If your favorite college football team is heading into one of those "noon swoon" road kickoffs against a team that beat it last season, while staring down a nascent quarterback controversy, you could probably use a drink. I can help you with that.
Like Lou Loomis, I’m going to lay it on the line, people. Vanderbilt is not a very good football team. The culprits are several, and to be expected. A young offensive line searching for its identity. A defense replacing its best player and leader. Injuries in a secondary that didn’t have depth to spare. The Independence Bowl team that beat Georgia in Athens last season is not the one that will take the field in Nashville on Saturday.
That doesn’t mean that we can’t screw this up. In some ways, Kirby Smart and his staff now face a challenge greater than getting their squad ready for a trip to South Bend to face a ranked Notre Dame or an engagement with a Mississippi State team riding high off its LSU triumph. Players know they have to take those games seriously. Those games don’t sneak up on you.
The challenge now, the one that should really terrify Bulldog fans, is that of getting a Georgia team that knows it is very, very good ready to smother an inferior opponent who everyone knows is inferior. Because in the SEC “inferior” is not synonymous with “can’t possibly win.” Vanderbilt’s Kyle Shurmur actually threw the ball with some gusto against Florida. And while that Vanderbilt defense has given up some significant points recently, it was really only a couple of turnovers away from getting off the field and being in the game late against the Gators. This will be the Commodores fourth straight game against a top 25 team. They are battle-tested, if maybe a bit battle-weary at this point.

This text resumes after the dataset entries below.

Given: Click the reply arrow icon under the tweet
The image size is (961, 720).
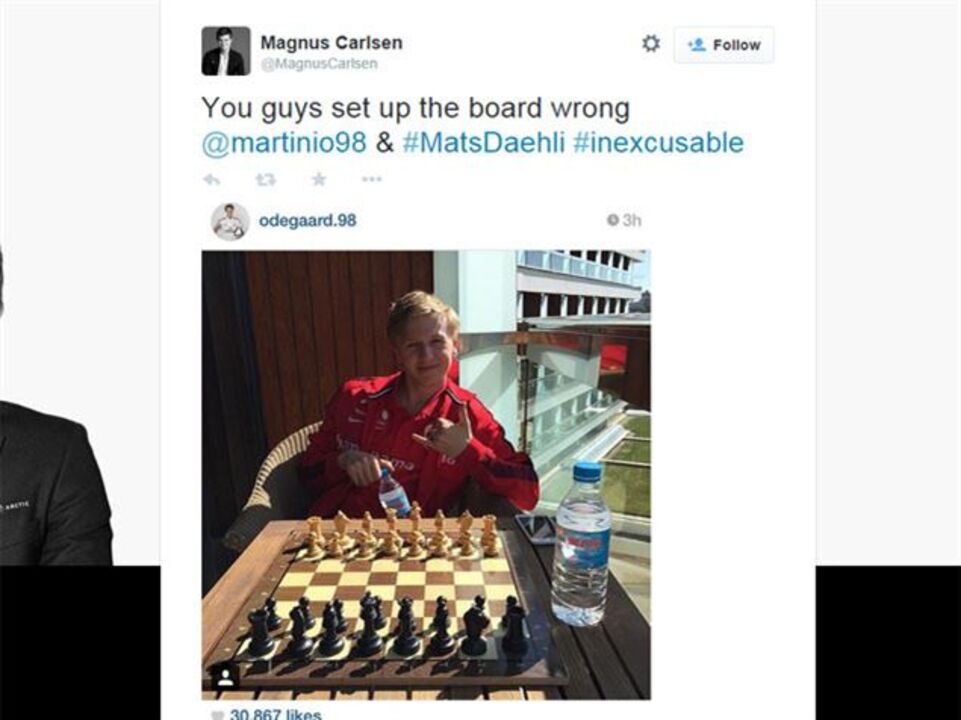Looking at the screenshot, I should [212, 180].
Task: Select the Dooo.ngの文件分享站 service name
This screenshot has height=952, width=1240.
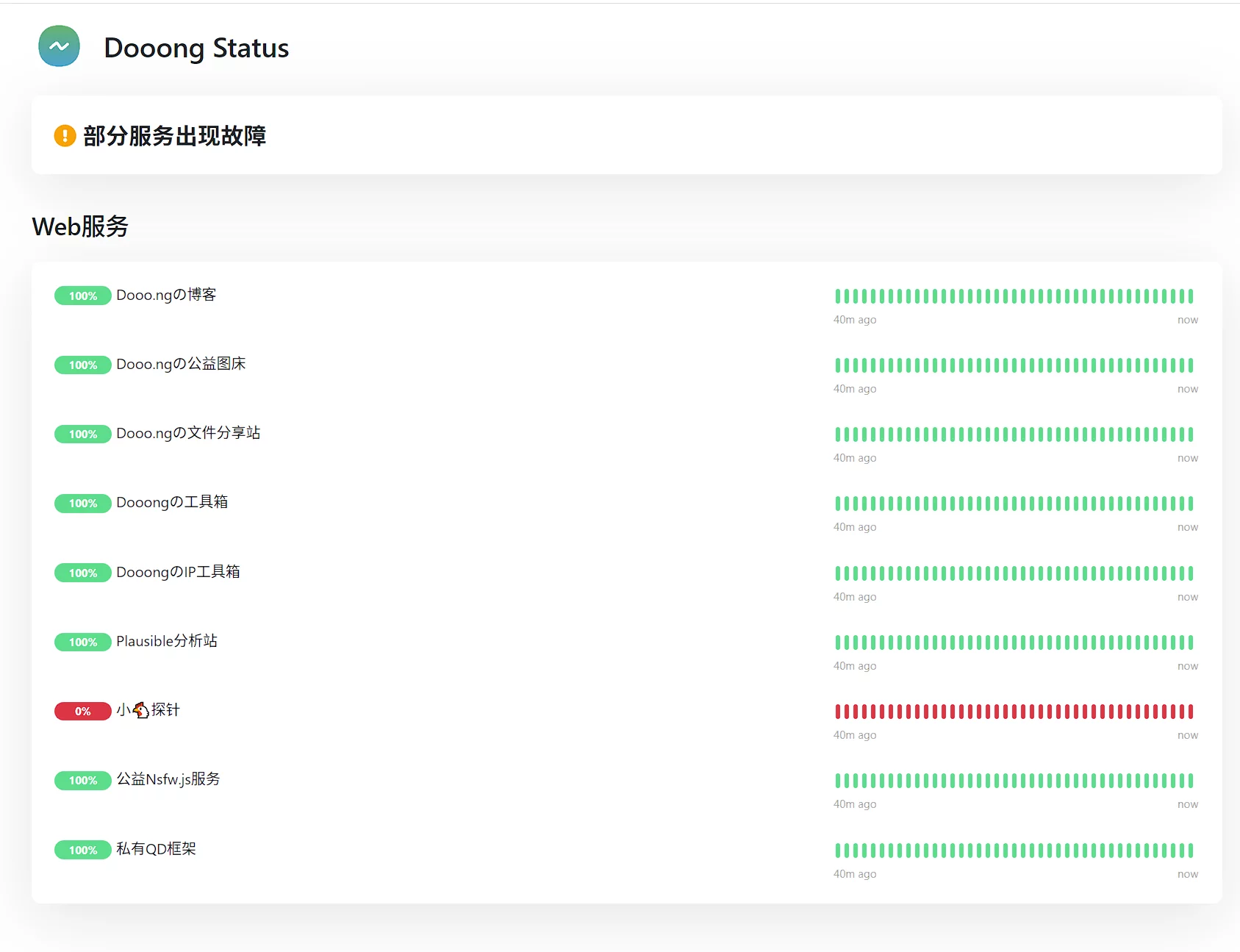Action: (x=188, y=434)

What I’m trying to say is that this Vanderbilt team is a little more potent than it appears at first glance. And while it likely won’t knock you out, you have to take it seriously or risk finding yourself in trouble. The perfect potable corollary for that? Of course it’s . . . The Commodore.
It’s an old school cocktail from the classic era of mixology, an elegant concoction that packs some punch. It’s made by mixing 2 ounces of bourbon with 1 ounce of crème de cacao, 1 and ½ ounces of lemon juice, and a teaspoon of grenadine in a cocktail shaker over ice. Shake vigorously then strain into a cocktail glass, garnishing with a cherry if you so choose. Enjoy one or two, and . . .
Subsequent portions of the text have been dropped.